◎本日の聖書箇所【使徒の働き11章27節~30節】(新約p.257下段真中)
11:27 そのころ、預言者たちがエルサレムからアンティオキアに下って来た。
11:28 その中の一人で名をアガボという人が立って、世界中に大飢饉が起こると御霊によって預言し、それがクラウディウス帝の時に起こった。
11:29 弟子たちは、それぞれの力に応じて、ユダヤに住んでいる兄弟たちに救援の物を送ることに決めた。
11:30 彼らはそれを実行し、バルナバとサウロの手に託して長老たちに送った。
◎メッセージ【大飢饉と愛の支援】
《その頃とは、紀元46年頃の事です。エルサレム教会から預言者たちがアンティオキアに下って来ました。この当時の初代教会時代では、十二使徒と預言者が、おもに用いられていました。使徒パウロは、こう証しています。『神は教会の中に、第一に使徒たち、第二に預言者たち、第三に教師たち、そして力あるわざ、そして癒やしの賜物、援助、管理、種々の異言を備えて下さいました。』と証しています。使徒たちが用いられることは当然でした。なぜなら彼らは、主イエスによって選ばれ、主と共に行動した、十字架と復活の「生き証人」であったからです。次に預言者が用いられていました。その理由を、パウロは、『愛を追い求めなさい。また、御霊の賜物、特に預言することを熱心に求めなさい。預言する人は、人を育てる言葉や勧めや慰めを、人に向かって話します。』と書簡に書き記しています。

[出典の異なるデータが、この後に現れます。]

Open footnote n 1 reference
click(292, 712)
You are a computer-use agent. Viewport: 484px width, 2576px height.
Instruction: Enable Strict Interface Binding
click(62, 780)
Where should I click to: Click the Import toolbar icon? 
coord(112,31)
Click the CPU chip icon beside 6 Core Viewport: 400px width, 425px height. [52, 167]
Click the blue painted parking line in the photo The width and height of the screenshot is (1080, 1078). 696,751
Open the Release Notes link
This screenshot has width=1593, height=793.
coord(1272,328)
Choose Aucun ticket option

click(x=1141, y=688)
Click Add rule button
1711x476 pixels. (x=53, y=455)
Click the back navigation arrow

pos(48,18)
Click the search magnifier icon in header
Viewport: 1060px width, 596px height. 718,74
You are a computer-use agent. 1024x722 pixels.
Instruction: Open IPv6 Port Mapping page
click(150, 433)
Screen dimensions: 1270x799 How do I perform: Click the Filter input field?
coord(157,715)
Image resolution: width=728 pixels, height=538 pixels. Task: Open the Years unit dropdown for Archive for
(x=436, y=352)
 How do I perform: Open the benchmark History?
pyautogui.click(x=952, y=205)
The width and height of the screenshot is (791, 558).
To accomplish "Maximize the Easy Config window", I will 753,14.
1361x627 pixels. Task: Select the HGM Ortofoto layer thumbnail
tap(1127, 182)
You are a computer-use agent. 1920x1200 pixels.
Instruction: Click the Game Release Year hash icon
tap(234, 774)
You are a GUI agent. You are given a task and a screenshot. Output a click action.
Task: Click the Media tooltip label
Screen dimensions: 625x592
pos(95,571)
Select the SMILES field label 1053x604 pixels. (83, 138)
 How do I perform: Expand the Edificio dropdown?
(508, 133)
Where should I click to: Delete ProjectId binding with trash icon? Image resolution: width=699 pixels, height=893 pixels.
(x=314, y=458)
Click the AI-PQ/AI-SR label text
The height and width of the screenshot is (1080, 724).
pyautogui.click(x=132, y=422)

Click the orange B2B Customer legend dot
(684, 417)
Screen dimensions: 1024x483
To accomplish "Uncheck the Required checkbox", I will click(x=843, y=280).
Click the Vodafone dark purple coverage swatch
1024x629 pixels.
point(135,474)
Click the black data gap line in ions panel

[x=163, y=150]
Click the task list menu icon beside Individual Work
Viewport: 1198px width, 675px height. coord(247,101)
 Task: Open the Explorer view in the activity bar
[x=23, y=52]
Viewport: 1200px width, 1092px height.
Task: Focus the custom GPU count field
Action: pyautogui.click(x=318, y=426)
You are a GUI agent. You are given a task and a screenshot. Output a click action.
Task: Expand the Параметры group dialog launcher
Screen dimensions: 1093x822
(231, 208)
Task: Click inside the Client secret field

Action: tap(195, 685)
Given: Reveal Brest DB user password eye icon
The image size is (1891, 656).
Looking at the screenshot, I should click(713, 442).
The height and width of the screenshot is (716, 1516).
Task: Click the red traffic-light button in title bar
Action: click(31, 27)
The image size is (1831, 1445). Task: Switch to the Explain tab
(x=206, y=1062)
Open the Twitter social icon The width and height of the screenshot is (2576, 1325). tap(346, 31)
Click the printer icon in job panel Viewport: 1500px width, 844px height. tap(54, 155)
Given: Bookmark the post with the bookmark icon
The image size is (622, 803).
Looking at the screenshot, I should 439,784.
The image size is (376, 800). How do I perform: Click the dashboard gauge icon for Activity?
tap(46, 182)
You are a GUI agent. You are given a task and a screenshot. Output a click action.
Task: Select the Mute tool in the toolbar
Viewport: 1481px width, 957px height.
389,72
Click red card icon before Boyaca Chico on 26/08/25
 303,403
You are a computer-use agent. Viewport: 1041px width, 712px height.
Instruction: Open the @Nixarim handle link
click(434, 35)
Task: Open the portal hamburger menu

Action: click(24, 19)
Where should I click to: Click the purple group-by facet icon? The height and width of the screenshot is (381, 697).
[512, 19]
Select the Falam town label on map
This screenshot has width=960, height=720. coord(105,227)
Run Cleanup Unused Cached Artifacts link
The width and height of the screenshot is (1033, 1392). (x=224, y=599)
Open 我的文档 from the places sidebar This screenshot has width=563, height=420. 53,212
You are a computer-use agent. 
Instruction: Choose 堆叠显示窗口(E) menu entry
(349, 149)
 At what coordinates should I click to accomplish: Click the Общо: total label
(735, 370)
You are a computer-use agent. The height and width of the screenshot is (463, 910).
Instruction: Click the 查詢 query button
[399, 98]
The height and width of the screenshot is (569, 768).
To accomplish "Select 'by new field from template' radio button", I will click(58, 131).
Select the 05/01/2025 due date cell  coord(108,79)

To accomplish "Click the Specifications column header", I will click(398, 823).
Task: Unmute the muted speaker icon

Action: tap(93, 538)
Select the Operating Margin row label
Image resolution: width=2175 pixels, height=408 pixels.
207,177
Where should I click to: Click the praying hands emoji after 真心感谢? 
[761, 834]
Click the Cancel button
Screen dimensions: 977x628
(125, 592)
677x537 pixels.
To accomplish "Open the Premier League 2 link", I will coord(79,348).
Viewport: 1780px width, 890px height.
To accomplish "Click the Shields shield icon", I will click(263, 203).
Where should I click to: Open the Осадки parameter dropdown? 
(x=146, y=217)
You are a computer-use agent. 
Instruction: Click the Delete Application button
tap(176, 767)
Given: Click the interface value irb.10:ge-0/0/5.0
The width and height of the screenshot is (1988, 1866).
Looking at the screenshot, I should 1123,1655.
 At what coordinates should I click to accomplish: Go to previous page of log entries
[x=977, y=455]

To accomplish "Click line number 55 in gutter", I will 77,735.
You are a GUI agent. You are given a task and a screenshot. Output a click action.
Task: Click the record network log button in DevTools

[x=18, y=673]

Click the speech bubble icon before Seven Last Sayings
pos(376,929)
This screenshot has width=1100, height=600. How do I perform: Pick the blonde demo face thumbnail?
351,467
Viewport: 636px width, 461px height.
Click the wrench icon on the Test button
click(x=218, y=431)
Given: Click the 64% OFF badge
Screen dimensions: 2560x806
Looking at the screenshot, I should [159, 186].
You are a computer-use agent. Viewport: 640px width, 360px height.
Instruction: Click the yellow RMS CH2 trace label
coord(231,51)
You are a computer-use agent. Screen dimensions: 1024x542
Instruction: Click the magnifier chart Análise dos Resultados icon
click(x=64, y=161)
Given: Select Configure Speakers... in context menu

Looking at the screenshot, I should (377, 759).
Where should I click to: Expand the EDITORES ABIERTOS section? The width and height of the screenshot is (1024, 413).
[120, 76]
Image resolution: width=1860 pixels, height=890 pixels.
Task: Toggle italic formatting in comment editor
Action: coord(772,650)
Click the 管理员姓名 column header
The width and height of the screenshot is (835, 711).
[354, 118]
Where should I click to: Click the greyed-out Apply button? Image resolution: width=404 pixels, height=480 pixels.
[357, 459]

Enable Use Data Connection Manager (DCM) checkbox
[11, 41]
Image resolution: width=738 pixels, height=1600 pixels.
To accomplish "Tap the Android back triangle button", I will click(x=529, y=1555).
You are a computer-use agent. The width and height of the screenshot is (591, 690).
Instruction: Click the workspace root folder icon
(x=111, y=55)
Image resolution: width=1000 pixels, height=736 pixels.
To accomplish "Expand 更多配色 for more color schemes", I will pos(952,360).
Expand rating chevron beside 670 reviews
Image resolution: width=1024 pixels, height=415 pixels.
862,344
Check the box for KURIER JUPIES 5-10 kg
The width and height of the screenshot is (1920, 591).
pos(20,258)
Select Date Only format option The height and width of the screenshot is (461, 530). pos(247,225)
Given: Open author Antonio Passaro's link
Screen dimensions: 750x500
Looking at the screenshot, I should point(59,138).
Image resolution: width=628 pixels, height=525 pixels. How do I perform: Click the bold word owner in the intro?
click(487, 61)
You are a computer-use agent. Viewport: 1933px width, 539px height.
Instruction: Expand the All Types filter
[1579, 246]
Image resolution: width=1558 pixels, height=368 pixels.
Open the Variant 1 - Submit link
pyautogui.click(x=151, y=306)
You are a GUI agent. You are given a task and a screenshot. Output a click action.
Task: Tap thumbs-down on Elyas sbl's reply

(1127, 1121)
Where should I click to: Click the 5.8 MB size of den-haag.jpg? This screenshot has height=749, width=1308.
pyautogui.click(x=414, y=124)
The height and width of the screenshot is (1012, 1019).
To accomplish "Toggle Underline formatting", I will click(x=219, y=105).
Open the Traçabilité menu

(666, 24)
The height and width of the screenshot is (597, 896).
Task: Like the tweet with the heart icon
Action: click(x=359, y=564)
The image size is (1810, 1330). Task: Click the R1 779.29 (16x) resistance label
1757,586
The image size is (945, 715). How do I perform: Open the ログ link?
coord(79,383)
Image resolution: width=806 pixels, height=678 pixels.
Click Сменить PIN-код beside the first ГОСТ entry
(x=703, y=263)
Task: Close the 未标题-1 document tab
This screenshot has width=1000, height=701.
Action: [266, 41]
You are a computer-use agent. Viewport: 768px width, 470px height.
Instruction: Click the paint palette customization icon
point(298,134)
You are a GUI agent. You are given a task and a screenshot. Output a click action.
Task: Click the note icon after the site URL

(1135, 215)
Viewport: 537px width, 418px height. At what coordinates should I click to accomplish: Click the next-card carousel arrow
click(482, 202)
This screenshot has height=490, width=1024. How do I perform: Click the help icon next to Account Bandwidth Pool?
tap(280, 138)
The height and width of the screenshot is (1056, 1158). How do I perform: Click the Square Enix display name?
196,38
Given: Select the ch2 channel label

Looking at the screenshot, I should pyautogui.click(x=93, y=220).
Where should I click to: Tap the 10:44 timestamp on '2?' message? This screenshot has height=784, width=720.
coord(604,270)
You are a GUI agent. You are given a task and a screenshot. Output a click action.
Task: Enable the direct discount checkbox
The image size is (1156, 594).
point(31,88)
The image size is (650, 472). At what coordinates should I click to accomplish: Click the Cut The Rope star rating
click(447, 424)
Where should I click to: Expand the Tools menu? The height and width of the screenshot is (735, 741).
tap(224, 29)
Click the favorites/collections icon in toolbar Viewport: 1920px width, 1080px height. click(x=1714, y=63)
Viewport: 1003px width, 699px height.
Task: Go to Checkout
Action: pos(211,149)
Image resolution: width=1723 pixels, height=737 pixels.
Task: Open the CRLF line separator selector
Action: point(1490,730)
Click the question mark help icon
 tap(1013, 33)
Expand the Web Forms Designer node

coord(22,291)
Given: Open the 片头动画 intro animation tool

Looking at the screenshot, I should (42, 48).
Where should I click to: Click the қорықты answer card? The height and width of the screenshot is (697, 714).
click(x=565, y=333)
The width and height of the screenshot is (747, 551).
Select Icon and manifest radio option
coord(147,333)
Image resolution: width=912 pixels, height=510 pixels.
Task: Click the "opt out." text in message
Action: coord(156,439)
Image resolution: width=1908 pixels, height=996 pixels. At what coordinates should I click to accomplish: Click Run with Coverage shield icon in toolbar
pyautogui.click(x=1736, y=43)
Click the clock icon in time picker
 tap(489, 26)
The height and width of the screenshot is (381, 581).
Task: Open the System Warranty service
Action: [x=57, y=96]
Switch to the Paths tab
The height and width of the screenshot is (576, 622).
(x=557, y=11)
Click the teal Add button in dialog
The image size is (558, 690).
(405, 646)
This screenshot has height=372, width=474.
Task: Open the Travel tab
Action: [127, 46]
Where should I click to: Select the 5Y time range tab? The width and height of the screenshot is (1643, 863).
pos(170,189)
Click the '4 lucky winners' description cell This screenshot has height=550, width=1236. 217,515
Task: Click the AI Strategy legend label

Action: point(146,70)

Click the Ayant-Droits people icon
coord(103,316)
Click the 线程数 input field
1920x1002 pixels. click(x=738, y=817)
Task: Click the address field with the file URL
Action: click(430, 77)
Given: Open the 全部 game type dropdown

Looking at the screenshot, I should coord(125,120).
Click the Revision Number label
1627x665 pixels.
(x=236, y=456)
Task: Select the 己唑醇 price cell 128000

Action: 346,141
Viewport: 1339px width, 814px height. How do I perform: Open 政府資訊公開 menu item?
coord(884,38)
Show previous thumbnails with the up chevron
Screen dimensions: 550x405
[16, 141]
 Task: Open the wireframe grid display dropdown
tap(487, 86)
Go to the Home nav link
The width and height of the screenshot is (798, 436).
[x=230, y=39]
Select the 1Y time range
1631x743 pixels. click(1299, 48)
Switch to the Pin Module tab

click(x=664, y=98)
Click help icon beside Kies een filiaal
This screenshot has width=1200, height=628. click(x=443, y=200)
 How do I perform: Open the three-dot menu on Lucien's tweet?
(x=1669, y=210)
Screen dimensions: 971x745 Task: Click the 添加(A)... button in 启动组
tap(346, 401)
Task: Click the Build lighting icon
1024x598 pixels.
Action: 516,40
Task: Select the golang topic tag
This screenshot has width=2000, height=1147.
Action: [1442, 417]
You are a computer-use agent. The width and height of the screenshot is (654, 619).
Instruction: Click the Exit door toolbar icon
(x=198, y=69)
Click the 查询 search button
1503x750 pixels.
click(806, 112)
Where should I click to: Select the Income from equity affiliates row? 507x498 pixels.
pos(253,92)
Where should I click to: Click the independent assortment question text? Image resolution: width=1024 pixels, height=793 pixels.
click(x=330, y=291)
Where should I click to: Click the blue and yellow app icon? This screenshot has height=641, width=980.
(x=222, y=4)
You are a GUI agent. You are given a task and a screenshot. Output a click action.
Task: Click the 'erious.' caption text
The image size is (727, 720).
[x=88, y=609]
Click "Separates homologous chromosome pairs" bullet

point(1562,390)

それでは、なぜエルサレム教会は預言者たちを送って来たのでしょうか。それは、愛と慰めの人である指導者バルナバを励ます為にです。もちろんバルナバと彼らは顔見知りです。その預言者たちの長が「アガポ」でした。何とバルナバと同じく、主によって選ばれた72人の弟子の中の一人であったことが伝承として伝えられています。
アガポは、世界的規模の大飢饉を預言しました。この時のいわゆる「世界」とは、ローマ帝国の全領土を指しています。ところで、アンティオキア教会は、最初の異邦人教会であって、ディアスポラのユダヤ人もおりましたが、多くはギリシャ人とローマ人の信徒たちであったようです。
果たして、紀元47年頃に世界的規模の大飢饉が起こりました。ここの飢饉はパレスチナ地方、特にエルサレム一帯が最もひどかったと伝えられています。聖霊と信仰と愛と慰めに満ちていたバルナバによって指導されたアンティオキア教会は、その感化もあって、愛と慰めに満ちていました。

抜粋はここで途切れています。